──────── TASK INPUT ────────

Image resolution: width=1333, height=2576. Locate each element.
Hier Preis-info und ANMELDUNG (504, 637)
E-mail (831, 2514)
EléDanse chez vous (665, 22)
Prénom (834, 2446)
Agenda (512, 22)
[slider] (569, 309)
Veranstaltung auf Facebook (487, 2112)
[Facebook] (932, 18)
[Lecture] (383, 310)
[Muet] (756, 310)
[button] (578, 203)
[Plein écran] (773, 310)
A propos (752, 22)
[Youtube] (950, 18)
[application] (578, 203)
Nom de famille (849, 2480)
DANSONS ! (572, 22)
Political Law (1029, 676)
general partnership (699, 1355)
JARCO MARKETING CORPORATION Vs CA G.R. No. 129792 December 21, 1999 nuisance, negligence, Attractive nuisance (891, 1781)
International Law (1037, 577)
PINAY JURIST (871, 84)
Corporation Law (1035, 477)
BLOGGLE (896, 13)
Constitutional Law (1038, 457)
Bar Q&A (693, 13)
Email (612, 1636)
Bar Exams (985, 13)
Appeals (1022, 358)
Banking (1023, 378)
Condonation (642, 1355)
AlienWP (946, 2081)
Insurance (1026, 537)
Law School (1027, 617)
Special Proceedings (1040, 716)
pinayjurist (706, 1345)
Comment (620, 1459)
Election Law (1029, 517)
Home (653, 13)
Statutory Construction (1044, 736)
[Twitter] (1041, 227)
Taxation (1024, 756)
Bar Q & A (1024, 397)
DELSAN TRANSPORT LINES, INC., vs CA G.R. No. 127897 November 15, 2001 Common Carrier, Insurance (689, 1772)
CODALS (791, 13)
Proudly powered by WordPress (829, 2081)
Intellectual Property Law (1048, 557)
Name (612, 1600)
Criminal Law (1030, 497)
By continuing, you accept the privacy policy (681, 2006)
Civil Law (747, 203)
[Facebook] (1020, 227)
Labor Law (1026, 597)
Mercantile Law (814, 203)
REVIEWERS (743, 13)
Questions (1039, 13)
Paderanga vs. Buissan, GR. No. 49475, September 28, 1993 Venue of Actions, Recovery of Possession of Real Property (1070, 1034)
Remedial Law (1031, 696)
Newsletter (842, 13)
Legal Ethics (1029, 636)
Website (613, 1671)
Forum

────────

# WHAT THE TASK ASKS
Reproduce every line of the data exactly as it was written.

# ANSWER TO THIS PROBLEM
Image resolution: width=1333, height=2576. Locate each element.
Hier Preis-info und ANMELDUNG (504, 637)
E-mail (831, 2514)
EléDanse chez vous (665, 22)
Prénom (834, 2446)
Agenda (512, 22)
[slider] (569, 309)
Veranstaltung auf Facebook (487, 2112)
[Facebook] (932, 18)
[Lecture] (383, 310)
[Muet] (756, 310)
[button] (578, 203)
[Plein écran] (773, 310)
A propos (752, 22)
[Youtube] (950, 18)
[application] (578, 203)
Nom de famille (849, 2480)
DANSONS ! (572, 22)
Political Law (1029, 676)
general partnership (699, 1355)
JARCO MARKETING CORPORATION Vs CA G.R. No. 129792 December 21, 1999 nuisance, negligence, Attractive nuisance (891, 1781)
International Law (1037, 577)
PINAY JURIST (871, 84)
Corporation Law (1035, 477)
BLOGGLE (896, 13)
Constitutional Law (1038, 457)
Bar Q&A (693, 13)
Email (612, 1636)
Bar Exams (985, 13)
Appeals (1022, 358)
Banking (1023, 378)
Condonation (642, 1355)
AlienWP (946, 2081)
Insurance (1026, 537)
Law School (1027, 617)
Special Proceedings (1040, 716)
pinayjurist (706, 1345)
Comment (620, 1459)
Election Law (1029, 517)
Home (653, 13)
Statutory Construction (1044, 736)
[Twitter] (1041, 227)
Taxation (1024, 756)
Bar Q & A (1024, 397)
DELSAN TRANSPORT LINES, INC., vs CA G.R. No. 127897 November 15, 2001 Common Carrier, Insurance (689, 1772)
CODALS (791, 13)
Proudly powered by WordPress (829, 2081)
Intellectual Property Law (1048, 557)
Name (612, 1600)
Criminal Law (1030, 497)
By continuing, you accept the privacy policy (681, 2006)
Civil Law (747, 203)
[Facebook] (1020, 227)
Labor Law (1026, 597)
Mercantile Law (814, 203)
REVIEWERS (743, 13)
Questions (1039, 13)
Paderanga vs. Buissan, GR. No. 49475, September 28, 1993 Venue of Actions, Recovery of Possession of Real Property (1070, 1034)
Remedial Law (1031, 696)
Newsletter (842, 13)
Legal Ethics (1029, 636)
Website (613, 1671)
Forum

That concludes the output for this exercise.